→ PROBLEMS AND TASKS
A: In the passage on Church councils and papal elections below, what did Mussolini cede to the pope under the Lateran Treaty?
B: Proceed with the passage on Church councils and papal elections, writing on from its last sentence.

→ EXCERPT PROVIDED

    While we tend today to look at these councils and get-togethers by the Church as stocked with brilliant scholars and theologians, I’m afraid the opposite was all-too-frequently the case. The Catholic Church, unlike any other institution of its time – as far as I can tell – was like a mini-United Nations. Its members, that is, the bishops and cardinals, were united in theology by their faith but because many of them were selected by their home-state monarchs, they often reflected the political and temporal interests of their nation-states rather than those of the Church. As is often said, history books are written by the victors and so today many of these council meetings appear to have been tranquil and above board. Scholars like Hubert Jedin, digging up original letters and manuscripts tells a different story in which rivalries among factions were common and even “beard-pulling” occurred during flareups among the cardinals and bishops.

    When the people of Europe began to feel the need for participation in government, the monarchs’ role began to give out to parliaments and other forms of popular representation. This trend did not pass by Rome nor was the pope immune from its effects. By 1870, the Papal States were gone, taken over and united as part of the new monarchy of Italy. The pope was left without his temporal kingdom. For more than a half century, the pope was in and out of trouble and often forced to take refuge in his castle. It wasn’t until Benito Mussolini negotiated the Lateran Treaty in 1929 that peace with the Church was re-established. Mussolini ceded to the pope Vatican City as an autonomous enclave in Rome.

    The “election” of popes began in the 11th century and back then bishops and cardinals often selected as pope the oldest and sickest among them so they could agree to disagree over having to select more suitable candidates who, for various reasons, might be unable to gain a majority vote. It was a semblance of fairness but being that bishops and cardinals came from different countries and many had been selected by their kings, the winning candidate for pope often represented a compromise candidate. Sadly, this virtually guaranteed mediocrity and worse, some outright villains being “elected” pope. Papal stuffing of bishops and cardinals became the norm as popes looked to continue their legacy beyond death by ensuring a “college of cardinals” created by them specifically for that purpose. This obvious flaw in the system remains today and the writer of this blog message notes that many members of the current slate of selectors were appointed by the current pope.

→ DATASET EXTRACT

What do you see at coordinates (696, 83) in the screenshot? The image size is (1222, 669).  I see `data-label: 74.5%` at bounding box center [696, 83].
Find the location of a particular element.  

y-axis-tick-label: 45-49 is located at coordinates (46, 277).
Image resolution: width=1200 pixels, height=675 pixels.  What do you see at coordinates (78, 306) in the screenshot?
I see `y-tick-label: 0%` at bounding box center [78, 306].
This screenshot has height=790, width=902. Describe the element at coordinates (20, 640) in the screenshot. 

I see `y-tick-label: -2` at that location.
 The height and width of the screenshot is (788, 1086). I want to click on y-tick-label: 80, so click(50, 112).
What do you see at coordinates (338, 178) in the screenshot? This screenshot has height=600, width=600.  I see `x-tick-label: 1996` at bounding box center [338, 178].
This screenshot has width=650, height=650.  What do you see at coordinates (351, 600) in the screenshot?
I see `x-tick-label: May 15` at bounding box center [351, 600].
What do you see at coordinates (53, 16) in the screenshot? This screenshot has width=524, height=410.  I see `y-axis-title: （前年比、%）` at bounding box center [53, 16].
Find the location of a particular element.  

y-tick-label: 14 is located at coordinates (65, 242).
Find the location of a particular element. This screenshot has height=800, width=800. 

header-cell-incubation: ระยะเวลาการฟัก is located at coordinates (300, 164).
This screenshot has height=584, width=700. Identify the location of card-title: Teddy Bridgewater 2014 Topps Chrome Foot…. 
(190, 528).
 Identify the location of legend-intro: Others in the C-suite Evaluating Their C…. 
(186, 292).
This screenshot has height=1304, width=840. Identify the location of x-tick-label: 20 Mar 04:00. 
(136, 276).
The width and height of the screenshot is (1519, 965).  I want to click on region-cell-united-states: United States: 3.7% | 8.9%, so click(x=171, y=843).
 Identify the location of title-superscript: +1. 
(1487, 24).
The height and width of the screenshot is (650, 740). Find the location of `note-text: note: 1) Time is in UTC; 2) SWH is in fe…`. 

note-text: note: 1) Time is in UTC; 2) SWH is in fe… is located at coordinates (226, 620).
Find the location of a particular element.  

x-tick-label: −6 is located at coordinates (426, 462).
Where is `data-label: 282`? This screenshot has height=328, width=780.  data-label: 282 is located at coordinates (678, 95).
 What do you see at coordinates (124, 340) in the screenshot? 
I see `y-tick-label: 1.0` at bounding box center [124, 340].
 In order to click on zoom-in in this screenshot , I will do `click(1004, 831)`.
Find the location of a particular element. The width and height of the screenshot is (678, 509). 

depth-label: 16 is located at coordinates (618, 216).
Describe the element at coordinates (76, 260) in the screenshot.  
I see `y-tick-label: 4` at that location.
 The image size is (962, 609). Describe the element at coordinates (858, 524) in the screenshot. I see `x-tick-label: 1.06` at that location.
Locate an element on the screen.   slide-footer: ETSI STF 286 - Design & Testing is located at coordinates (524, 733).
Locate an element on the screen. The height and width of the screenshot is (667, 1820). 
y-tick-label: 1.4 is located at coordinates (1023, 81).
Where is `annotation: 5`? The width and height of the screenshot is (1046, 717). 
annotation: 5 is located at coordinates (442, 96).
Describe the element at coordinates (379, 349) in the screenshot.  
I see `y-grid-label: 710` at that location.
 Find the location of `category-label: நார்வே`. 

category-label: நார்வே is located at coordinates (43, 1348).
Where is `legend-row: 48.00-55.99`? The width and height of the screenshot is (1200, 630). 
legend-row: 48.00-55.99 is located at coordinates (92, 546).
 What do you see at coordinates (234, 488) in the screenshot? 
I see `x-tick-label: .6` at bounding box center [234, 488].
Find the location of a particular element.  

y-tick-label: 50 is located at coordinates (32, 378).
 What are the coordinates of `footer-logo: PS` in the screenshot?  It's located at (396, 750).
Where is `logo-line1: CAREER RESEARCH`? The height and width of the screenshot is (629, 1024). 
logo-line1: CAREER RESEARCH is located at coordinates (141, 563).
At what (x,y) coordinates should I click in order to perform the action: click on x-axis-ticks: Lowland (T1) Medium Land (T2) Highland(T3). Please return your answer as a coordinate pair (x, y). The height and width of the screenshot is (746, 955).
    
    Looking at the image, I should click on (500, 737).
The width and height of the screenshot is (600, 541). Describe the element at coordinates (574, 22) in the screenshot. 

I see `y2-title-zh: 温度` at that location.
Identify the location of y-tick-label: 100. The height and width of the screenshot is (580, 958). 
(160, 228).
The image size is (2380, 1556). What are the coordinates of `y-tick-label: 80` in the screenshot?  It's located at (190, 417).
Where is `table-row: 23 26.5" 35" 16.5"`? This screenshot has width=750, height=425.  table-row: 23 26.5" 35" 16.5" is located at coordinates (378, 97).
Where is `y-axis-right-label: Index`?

→ ANSWERS TO THE EXERCISES
A: Vatican City, as an autonomous enclave in Rome.

B:
    Lastly, let me opine that the pope today enjoys great symbolic meaning to Christians and non-Christians throughout the world. This is a far cry from the days when Napoleon and others sacked Rome and imprisoned the pope in his chambers for years. Catholics still revere the pope to some extent but it’s somewhat akin to how the British people revere their monarchy. It all rests on keeping them away from the family car. Give them money and fame, pomp and circumstance, but when it comes to running the church, Catholicism today is pretty autonomous and run by dioceses that, in turn, are run by bishops. This is probably a good thing, in that it forces today’s Catholic to focus on the faith, the bible, Christian doctrines, and the traditional beliefs, rather than the views of another person no matter how important he may be in a temporal sense. The goal of every Christian is, or should be, salvation, not simply satisfying the whims of a “monarch” we’ll probably never meet and who, himself, is trying to reach the very same goal.

    1. Thanks, Mr. Coleman, for your thoughtful comments. I agree with you that the real control in the Catholic church is at the diocese level with the bishops, archbishops and cardinals. The problem is that Francis has appointed many of these men, and they are therefore roughly similar to him from the standpoint of worldview and approach.